**Entries provided**
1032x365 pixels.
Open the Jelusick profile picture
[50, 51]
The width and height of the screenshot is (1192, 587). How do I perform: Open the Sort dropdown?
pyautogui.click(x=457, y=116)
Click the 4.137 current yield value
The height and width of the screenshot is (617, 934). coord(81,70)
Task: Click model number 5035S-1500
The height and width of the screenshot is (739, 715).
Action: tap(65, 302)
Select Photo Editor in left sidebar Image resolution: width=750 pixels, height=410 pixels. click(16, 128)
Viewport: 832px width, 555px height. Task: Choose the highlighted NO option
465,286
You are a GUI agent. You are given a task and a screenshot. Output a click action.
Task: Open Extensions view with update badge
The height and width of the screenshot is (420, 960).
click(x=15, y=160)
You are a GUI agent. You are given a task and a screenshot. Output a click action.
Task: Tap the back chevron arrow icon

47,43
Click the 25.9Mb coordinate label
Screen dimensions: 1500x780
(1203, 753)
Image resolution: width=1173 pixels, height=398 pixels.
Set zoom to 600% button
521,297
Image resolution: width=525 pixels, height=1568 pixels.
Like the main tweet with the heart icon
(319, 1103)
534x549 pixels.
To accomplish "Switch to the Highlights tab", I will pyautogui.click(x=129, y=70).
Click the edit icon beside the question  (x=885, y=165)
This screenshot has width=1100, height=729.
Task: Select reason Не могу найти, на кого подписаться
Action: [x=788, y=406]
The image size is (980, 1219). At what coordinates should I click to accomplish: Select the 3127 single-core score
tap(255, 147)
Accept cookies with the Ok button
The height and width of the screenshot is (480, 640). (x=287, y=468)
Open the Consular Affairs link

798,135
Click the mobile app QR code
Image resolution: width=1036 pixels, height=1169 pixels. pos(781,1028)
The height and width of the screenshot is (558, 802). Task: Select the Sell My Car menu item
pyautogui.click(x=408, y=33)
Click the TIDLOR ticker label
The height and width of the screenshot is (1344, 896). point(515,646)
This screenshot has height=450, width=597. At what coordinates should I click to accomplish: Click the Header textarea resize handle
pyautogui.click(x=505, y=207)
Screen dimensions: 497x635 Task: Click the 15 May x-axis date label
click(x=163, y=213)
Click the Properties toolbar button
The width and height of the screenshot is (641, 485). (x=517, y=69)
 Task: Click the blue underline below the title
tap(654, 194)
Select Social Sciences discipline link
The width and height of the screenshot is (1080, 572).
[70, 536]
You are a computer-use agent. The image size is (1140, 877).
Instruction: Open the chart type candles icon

**What the task requires**
Each line of the material above needs to be quoted exactly, please.

**Response area**
1032x365 pixels.
Open the Jelusick profile picture
[50, 51]
The width and height of the screenshot is (1192, 587). How do I perform: Open the Sort dropdown?
pyautogui.click(x=457, y=116)
Click the 4.137 current yield value
The height and width of the screenshot is (617, 934). coord(81,70)
Task: Click model number 5035S-1500
The height and width of the screenshot is (739, 715).
Action: tap(65, 302)
Select Photo Editor in left sidebar Image resolution: width=750 pixels, height=410 pixels. click(16, 128)
Viewport: 832px width, 555px height. Task: Choose the highlighted NO option
465,286
You are a GUI agent. You are given a task and a screenshot. Output a click action.
Task: Open Extensions view with update badge
The height and width of the screenshot is (420, 960).
click(x=15, y=160)
You are a GUI agent. You are given a task and a screenshot. Output a click action.
Task: Tap the back chevron arrow icon

47,43
Click the 25.9Mb coordinate label
Screen dimensions: 1500x780
(1203, 753)
Image resolution: width=1173 pixels, height=398 pixels.
Set zoom to 600% button
521,297
Image resolution: width=525 pixels, height=1568 pixels.
Like the main tweet with the heart icon
(319, 1103)
534x549 pixels.
To accomplish "Switch to the Highlights tab", I will pyautogui.click(x=129, y=70).
Click the edit icon beside the question  (x=885, y=165)
This screenshot has width=1100, height=729.
Task: Select reason Не могу найти, на кого подписаться
Action: [x=788, y=406]
The image size is (980, 1219). At what coordinates should I click to accomplish: Select the 3127 single-core score
tap(255, 147)
Accept cookies with the Ok button
The height and width of the screenshot is (480, 640). (x=287, y=468)
Open the Consular Affairs link

798,135
Click the mobile app QR code
Image resolution: width=1036 pixels, height=1169 pixels. pos(781,1028)
The height and width of the screenshot is (558, 802). Task: Select the Sell My Car menu item
pyautogui.click(x=408, y=33)
Click the TIDLOR ticker label
The height and width of the screenshot is (1344, 896). point(515,646)
This screenshot has height=450, width=597. At what coordinates should I click to accomplish: Click the Header textarea resize handle
pyautogui.click(x=505, y=207)
Screen dimensions: 497x635 Task: Click the 15 May x-axis date label
click(x=163, y=213)
Click the Properties toolbar button
The width and height of the screenshot is (641, 485). (x=517, y=69)
 Task: Click the blue underline below the title
tap(654, 194)
Select Social Sciences discipline link
The width and height of the screenshot is (1080, 572).
[70, 536]
You are a computer-use agent. The image size is (1140, 877).
Instruction: Open the chart type candles icon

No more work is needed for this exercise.